I stood in the shower and tried to thaw the almost-six-foot-iceberg otherwise known as Kay Miller (well technically 5'10").  I'd just run an 11-miler and not more than 10 minutes into it, the sun dropped from the sky and the orchestra of the winter wind and a real-feel temp of 19 degrees began to play the ballad, "You Never Saw Us Coming".  Sunday was flippn COLD.  


As I stood there letting the hot water work it's magic on my aches, I replayed the last two hours and I couldn't help but smile, because Sunday my best friend and I laced up and ran all the roads we grew up on together and my best friend would run these roads with me for the next 15 days.  


My twin sister, Mary Miller, lovingly nicknamed "Moo" is home for the holidays and this holiday is so different for me in many ways for which I am grateful.  The best way being that I am not spending it working 70 hour weeks up until Christmas Eve.  I am right where I always wished I was during those grueling nights; home, for weeks before the holiday:)  So I can spend as much time with my best friend as possible.  


And this run was no exception.    


Oh it was a typical Miller run in that we alternately picked up pace, slowed it down, challenged a hill, encouraged the other, etc.  But it was intimately a sister run.  The kind where you can unwind your heart and show it to your Same-but-Different-Person and they can tell you what they see or offer a perspective you haven't thought of before.  It's so special to run with Moo because we get each other's lives so easily and therefore there is little need for explanation and a lot more time for gut-checking and heart celebration in the areas of our lives that we put on "hold" or forget to think about or are afraid to look at alone.  Fears.  Insecurities.  The "Am I Capable of This?" and the "Look What I've Overcome!" revelations.  More or less, these are the deep pockets of our daily lives that are "frozen" and we shockingly realize how frozen they've become once we start to actively pick them up and play with them.  We use our words to thaw them.  And then we place them in our pockets and by Grace we learn from them and move on.  This is reason #194 that I love runs. They start off stripped of everything but breath and legs churning and evolve into so much more.

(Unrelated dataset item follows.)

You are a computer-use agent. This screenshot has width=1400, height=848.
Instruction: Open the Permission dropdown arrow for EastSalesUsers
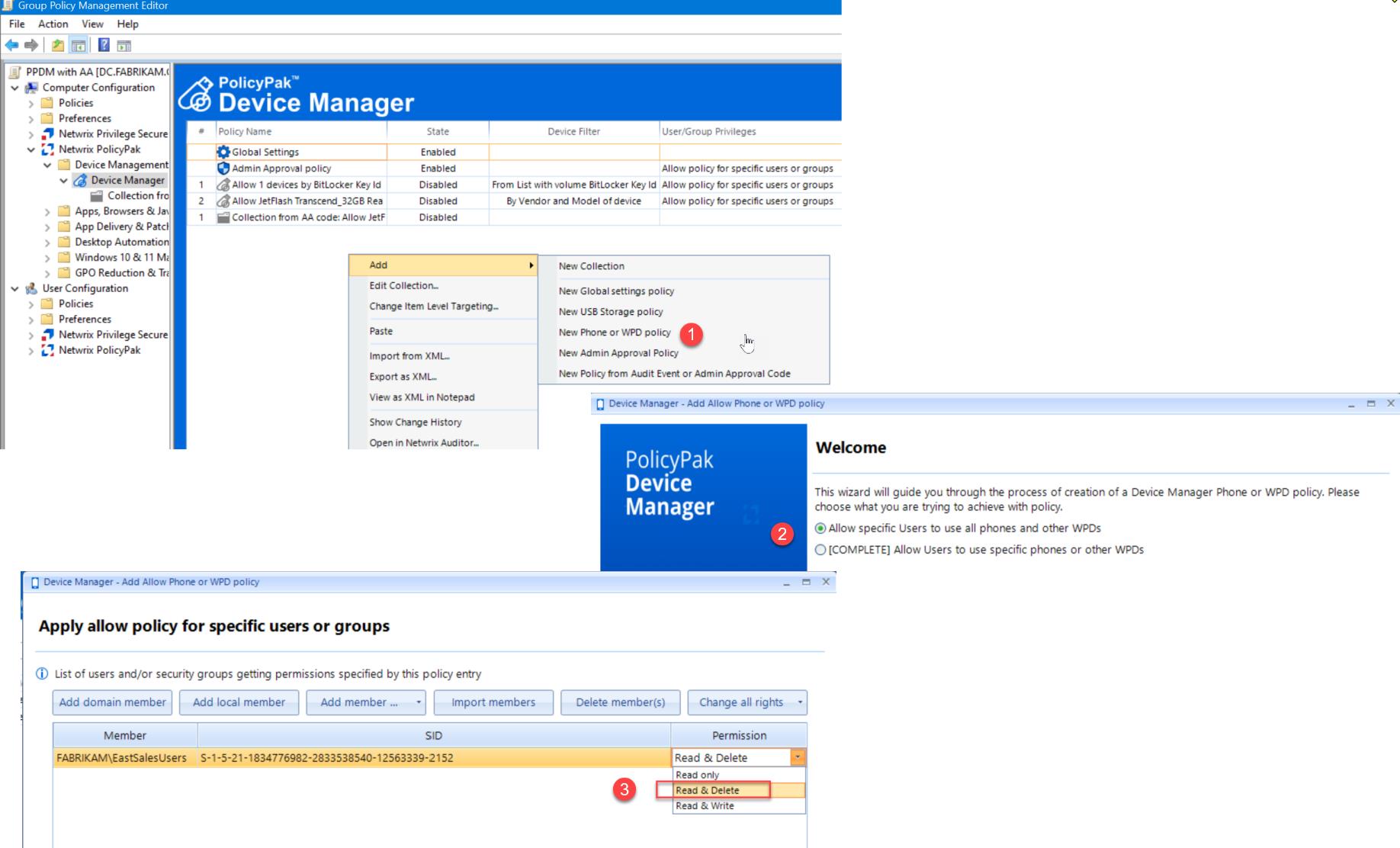797,758
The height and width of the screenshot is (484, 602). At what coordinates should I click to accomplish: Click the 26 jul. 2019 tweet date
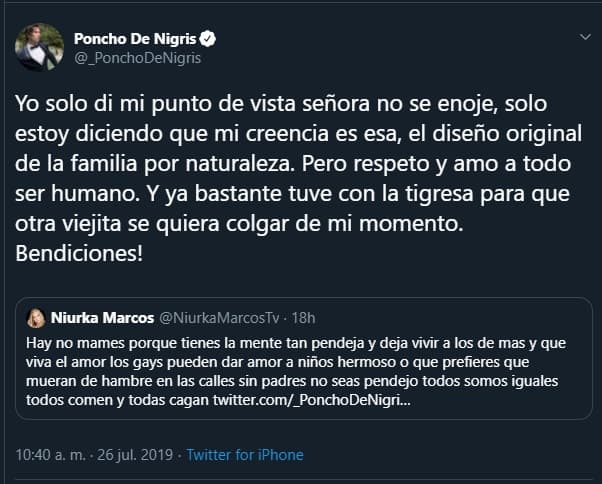[135, 455]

Stepping out of the shower, I could finally feel my legs and my toes.  My cheeks were red and my nose had the sensation of being ben-gay'd or tiger-balm'd.  A warm ball of breath settled in deep.  It felt good to feel.  It's been a day since the epic run and I'm amused at how intrinsically our bodies and our minds receive lessons that are the same but so very different; how when we thaw, we feel.  And when we feel, we have the opportunity to give thanks for what we have and are given the grace to move forward.